Secure AI Atlas SECURITY & GOVERNANCE

Risk

Prompt Injection

Untrusted instructions enter an AI workflow and compete with the system's intended authority.

LLM trust boundary application security

Exposure

Prompt Injection appears when an AI system reads language that was not written by the system owner but still treats it as operationally relevant. The source may be a user message, retrieved document, web page, ticket, email, code comment, or tool result.

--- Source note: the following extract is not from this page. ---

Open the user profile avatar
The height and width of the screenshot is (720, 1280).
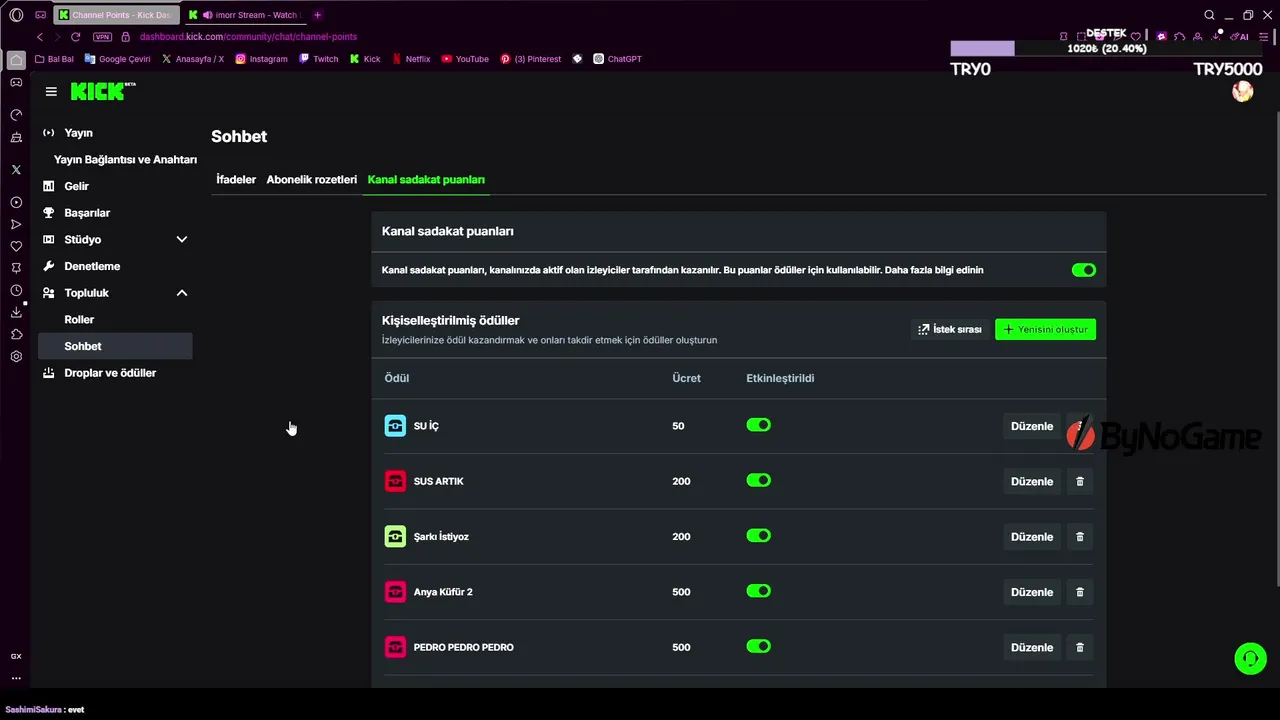coord(1242,92)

The risk increases when the same workflow can access private context, call tools, summarize sensitive records, or produce output that another system will trust.

Signals

  • Retrieved content contains instructions aimed at the model rather than the human reader.
  • The model changes task, ignores constraints, or asks for broader access after reading external text.
  • Tool calls follow language found in untrusted content.
  • Security controls rely mainly on prompt wording.

Failure pattern

The system collapses separate authority levels into one language stream. Trusted instruction, user intent, and hostile or accidental external text compete inside the same model context. ATLAS marks this as a trust-boundary failure, not a wording problem.

  • Treat retrieved and external content as untrusted.
  • Limit tool permissions to the minimum operational need.
  • Separate retrieval from action where possible.
  • Require human approval for sensitive operations.
  • Log prompts, retrieved context, tool calls, and final decisions where privacy limits allow.